Premier conseil. « Il faut avoir au préalable une communication aussi claire que possible sur l’heure à laquelle cela se passera. Si cela s’avère compliquer d’accorder ses violons, que l’on commence la réunion du Conseil national de sécurité plus tôt, à 9h du matin par exemple (Ndlr – c’est ce qui a été décidé). Idéalement, la communication devrait avoir lieu à 18h ou à 19h. » A l’heure des journaux télévisés, donc, ou juste avant. « La première conférence de presse annonçant le confinement avait débuté elel aussi à 23h alors que le président français Emmanuel Macron, lui, avait pris la parole à 20h précises, avec un costume impeccable, le drapeau dans le fond… La comparaison était désastreuse. »
Deuxième conseil. « Ce devrait être une communication de la Première ministre, dans laquelle elle s’adresse à chaque Belge dans sa langue, à tout le moins une en français, une en néerlandais. Comme le Roi le fait pour le 21 juillet ou pour son discours de Noël. Personnellement, j’enregistrerais aussi ce message à l’avance, avec un prompteur de façon à pouvoir regarder les gens dans les yeux autant que possible. Cela signifie que le discours doit être écrit à l’avance, autant que possible, afin que Sophie Wilmès puisse se l’approprier. Seuls les points qui doivent encore faits l’objet seraient ajoutés dans un deuxième temps. La Première ministre Wilmès devrait parler seule, sans les ministres-présidents parce que l’on a vu la dernière fois que cela ne fonctionnait pas, même le ministre-président wallon Elio Di Rupo n’était pas bon.
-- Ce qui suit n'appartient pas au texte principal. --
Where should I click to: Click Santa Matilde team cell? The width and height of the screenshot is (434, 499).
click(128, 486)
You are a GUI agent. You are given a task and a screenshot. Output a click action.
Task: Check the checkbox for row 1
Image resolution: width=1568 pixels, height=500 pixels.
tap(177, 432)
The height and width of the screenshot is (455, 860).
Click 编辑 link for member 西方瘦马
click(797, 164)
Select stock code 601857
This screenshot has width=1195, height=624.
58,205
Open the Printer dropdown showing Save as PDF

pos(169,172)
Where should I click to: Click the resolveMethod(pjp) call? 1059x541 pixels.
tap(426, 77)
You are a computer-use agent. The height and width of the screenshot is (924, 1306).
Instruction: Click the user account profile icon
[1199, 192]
Ils auront bien le loisir de s’exprimer ensuite. La Premier ministre doit montrer son leadership et son empathie, c’est le plus important ! Et elle doit donner des signes d’espoir. »
Troisième conseil. « Sur le fond. Il y a désormais une double crise, en réalité, celle du coronavirus et celle de la communication politique. Il s’agit évidemment d’une période inédite avec bien des événements incertains, on ne sait pas très bien ce qui va se passer et on n’a pas toutes les cartes en mains. Les gens veulent que l’on explique tout alors que ce n’est pas possible. Je donnerais donc, à sa place, un message rassurant où je parlerais avant tout des efforts que les Belges ont accomplis, en leur disant que cela a payé et que la maladie est sur le retour. Je saluerais une nouvelle fois tous ceux qui se sont engagés dans ces moments délicats. Je confirmerais le 11 mai pour la réouverture des magasins et je me limiterais à donner les autres décisions prises, en restant assez générale. Pour tous les détails, je me référerais à un communique de presse et à un document disponible par la suite. En se perdant dans les détails, comme la fois passée, cela donne inévitablement lieu à des hiatus ou à des critiques ironiques comme ce fut le cas pour les sorties autorisées en kayak. »
Quatrième conseil. « Pas de powerpoint réalisé visiblement à la hâte en fin de réunion. Pas de conférence de presse non plus, mais un discours enregistré. Les détails, je l’ai dit, seraient donnés dans un second temps, via un rapport écrit. Quant aux inévitables questions, elles pourraient trouver réponses dans un second temps, sur les plateaux des JT, dans la presse… La forme est plus importante que le contenu détaillé, elle doit éviter toute confusion. C’est un moment de crise et les gens attendent surtout qu’on les accompagne.